:: Your task ::
State only the count of lines in the listing below that hold "Given".

=== Begin Enclosure ===

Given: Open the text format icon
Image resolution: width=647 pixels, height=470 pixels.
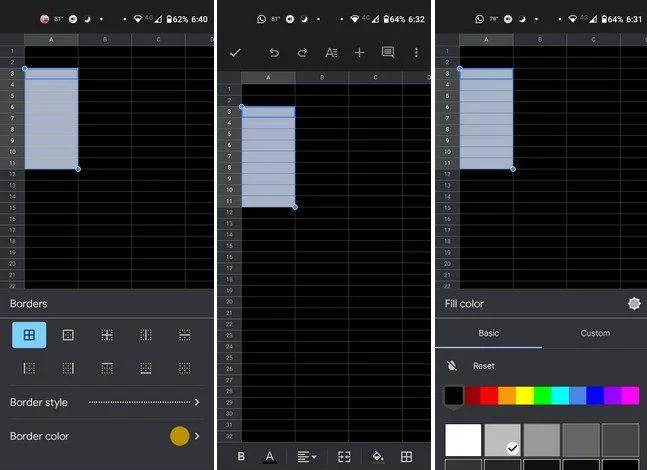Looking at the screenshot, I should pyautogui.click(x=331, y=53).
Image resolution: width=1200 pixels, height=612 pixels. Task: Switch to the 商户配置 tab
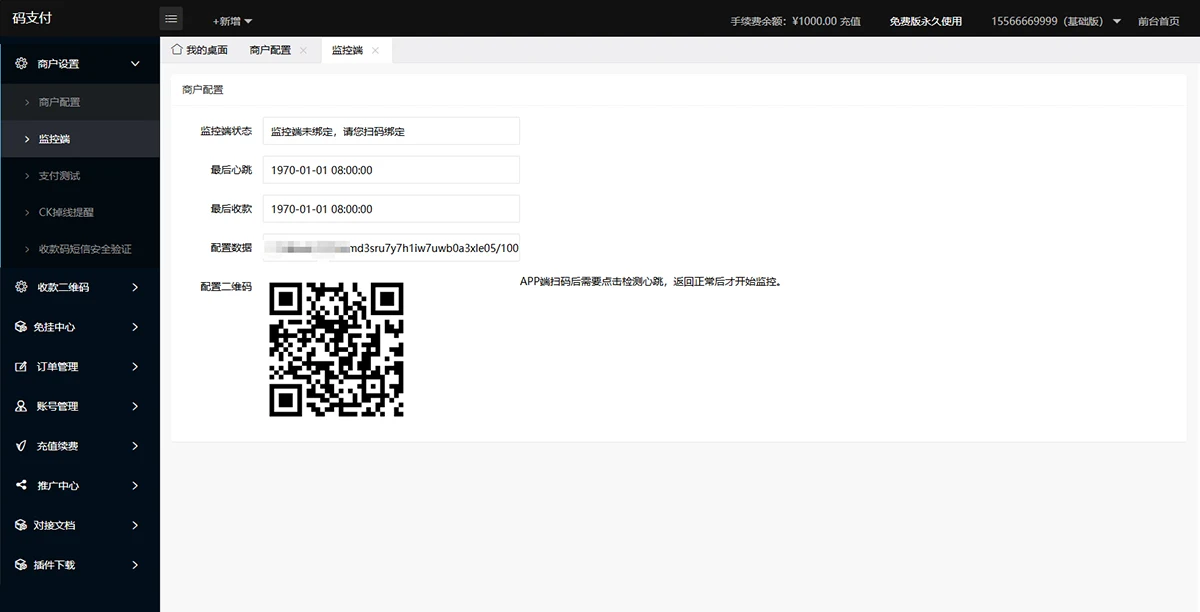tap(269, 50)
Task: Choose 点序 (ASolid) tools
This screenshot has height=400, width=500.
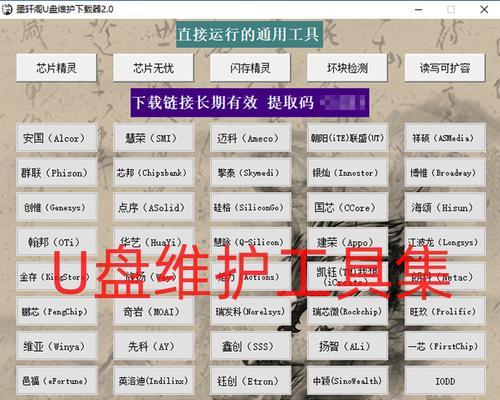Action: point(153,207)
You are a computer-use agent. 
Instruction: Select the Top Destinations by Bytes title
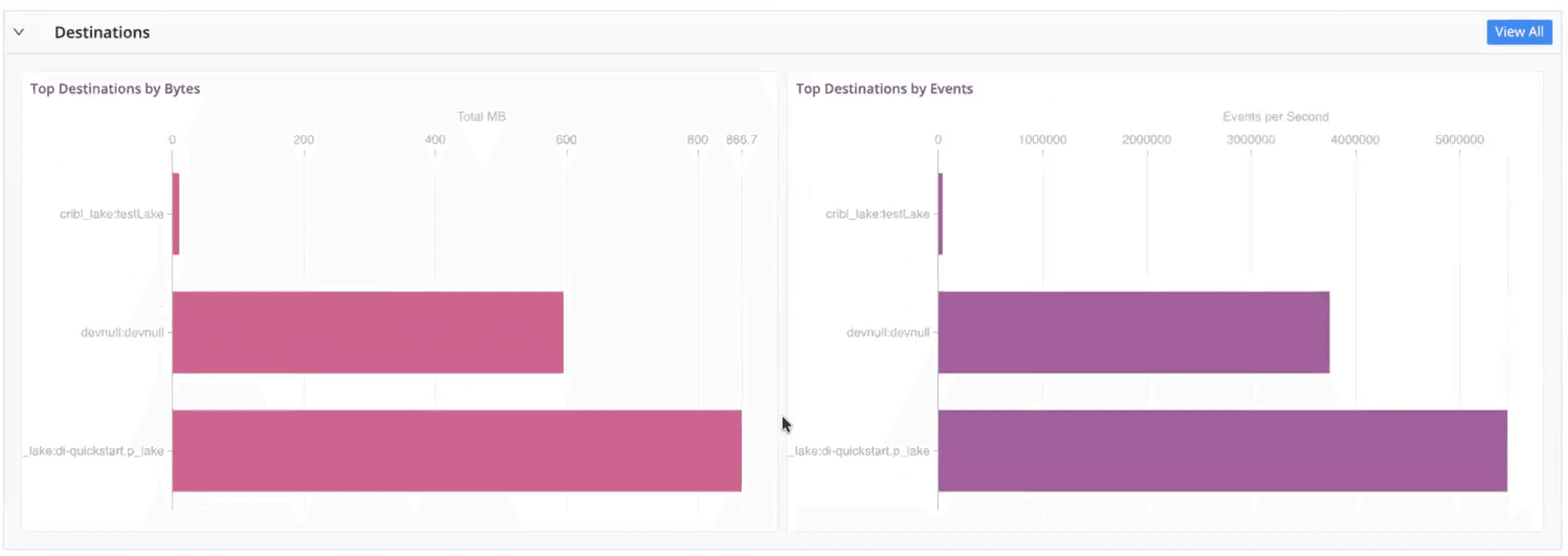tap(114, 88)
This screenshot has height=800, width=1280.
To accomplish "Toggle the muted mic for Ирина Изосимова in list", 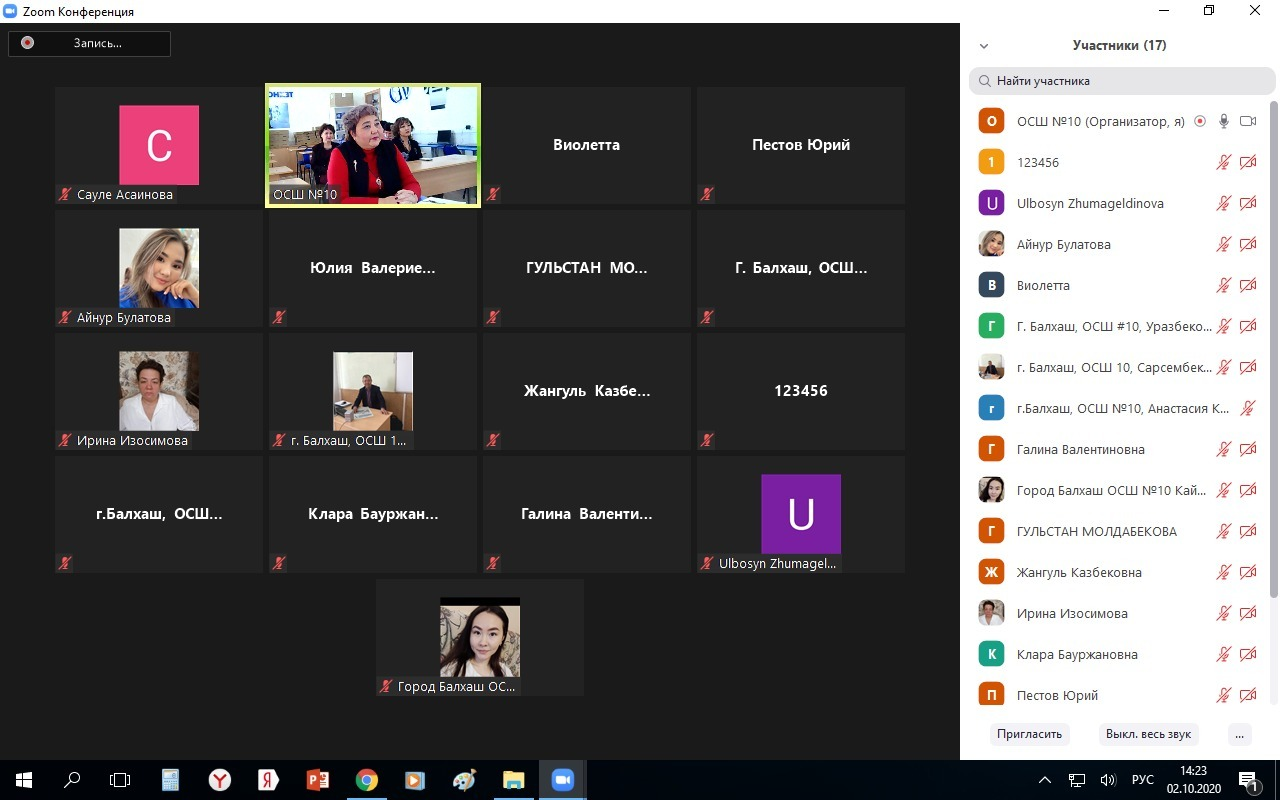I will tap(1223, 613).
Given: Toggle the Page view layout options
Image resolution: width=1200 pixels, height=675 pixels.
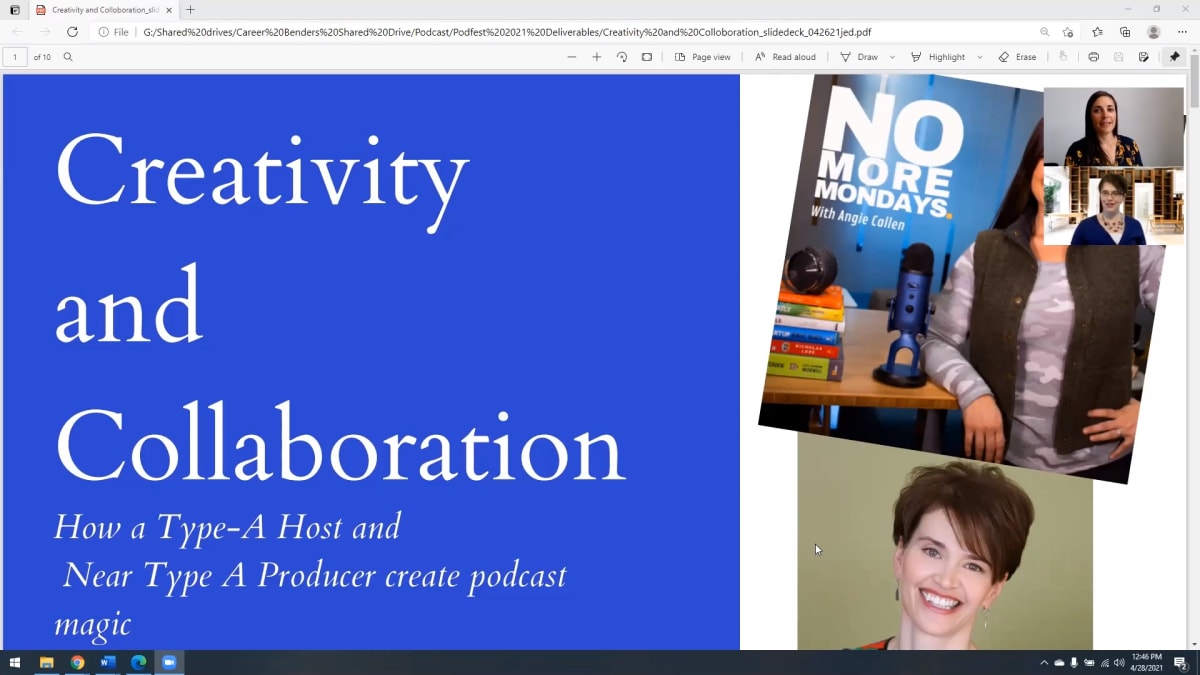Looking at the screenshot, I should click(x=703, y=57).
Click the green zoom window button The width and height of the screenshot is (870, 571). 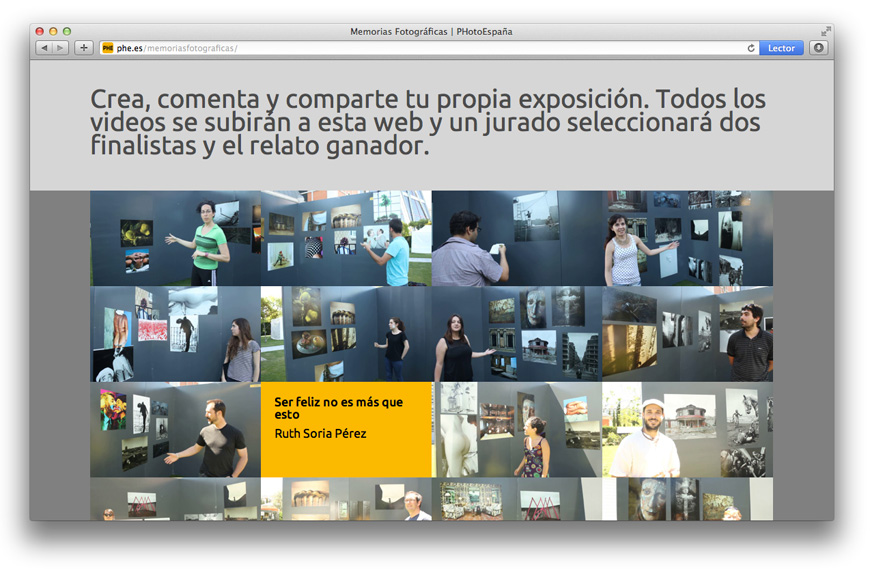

=== End Enclosure ===

:: Solution to this task ::
2